Wettability Alteration in Carbonates
Various alkalis such as silicates have been shown to alter wettability to a more water-wet state at low temperatures, but most suffer from very high consumption rates at elevated temperatures where the alkaline chemical slugs become quickly spent before propagating deep into a carbonate formation. The consumption is the result of alkali precipitation reactions with the hardness ions (Ca2+, Mg2+, etc.) generated by the limestone/chalk minerals in the reservoir/formation.
High temperatures (from steam or hot water flooding, for example) can alter wettability from oil wet to more water wet as Mg, Ca, CO3,or SO4 containing minerals tend to dissolve and re-deposit as fresh surfaces depending on chemical equilibria which vary as a function of temperature. Wettability is then controlled by spreading forces and adhesion forces on these new surfaces. However, there is often a prolonged incubation time associated with this process before water wet conditions are actually achieved.
Other wettability altering methods have been attempted such as injecting carbon dioxide, sulfur dioxide and/or nitrogen dioxide, to form acidic liquids or vapors to dissolve minerals and alter equilibria. When combined with water or steam and injected during in-situ recovery operations, the acidic liquids/vapors alter wettability from oil to water wet. Other methods use a stepped salinity gradient or dilute surfactants to alter wettability so more oil is released.

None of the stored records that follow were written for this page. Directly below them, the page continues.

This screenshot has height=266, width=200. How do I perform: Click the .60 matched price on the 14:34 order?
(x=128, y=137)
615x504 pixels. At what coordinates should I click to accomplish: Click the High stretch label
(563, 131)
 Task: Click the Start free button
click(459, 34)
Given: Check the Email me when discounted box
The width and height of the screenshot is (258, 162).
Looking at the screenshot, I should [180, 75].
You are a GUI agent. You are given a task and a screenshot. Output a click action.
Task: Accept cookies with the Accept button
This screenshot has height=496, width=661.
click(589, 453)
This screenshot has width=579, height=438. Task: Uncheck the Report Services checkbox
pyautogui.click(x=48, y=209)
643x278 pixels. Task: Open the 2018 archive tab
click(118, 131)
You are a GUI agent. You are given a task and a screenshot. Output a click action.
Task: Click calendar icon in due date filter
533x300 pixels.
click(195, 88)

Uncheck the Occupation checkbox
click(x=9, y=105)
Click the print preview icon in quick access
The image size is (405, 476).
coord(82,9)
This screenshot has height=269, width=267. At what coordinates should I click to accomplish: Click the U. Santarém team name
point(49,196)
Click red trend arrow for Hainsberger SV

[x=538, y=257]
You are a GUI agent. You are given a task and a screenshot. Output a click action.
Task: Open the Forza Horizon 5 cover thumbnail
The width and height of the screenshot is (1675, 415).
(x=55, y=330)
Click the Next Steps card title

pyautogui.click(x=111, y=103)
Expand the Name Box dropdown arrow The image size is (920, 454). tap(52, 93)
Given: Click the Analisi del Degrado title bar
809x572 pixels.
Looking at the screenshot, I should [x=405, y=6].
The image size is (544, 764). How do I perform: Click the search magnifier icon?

Other techniques have been proposed and attempted for improving the oil recovery efficiency from oil-bearing carbonate formations, but still large volumes of hydrocarbons remain in oil-rich formations after secondary and tertiary recovery efforts. Numerous enhanced oil recovery technologies are currently practiced in the field including those involving thermodynamic, chemical, and mechanical displacement processes. Heating the oil with steam often reduces the viscosity of the trapped oil, provided there is ready access to steam energy and heat losses can be managed. Miscible chemicals, such as CO2 and hydrocarbon solvents also swell the oil phase to reduce viscosity but are most often used for lighter crude oils. Other chemical systems employing alkalis, surfactants, and/or polymers are less widely used often due to cost and high consumption issues.
Even with these oil recovery techniques, oil recovery from carbonate formations and reservoirs has not reached its potential. Improved methods are required to access and mobilize more of the trapped crude oil in these heavy deposits so that it can be added to the recoverable reserves. Prior systems and methods for increasing the productivity of oil wells have fallen short. A continued need exists in the art for effective oil recovery from carbonate formations and reservoirs.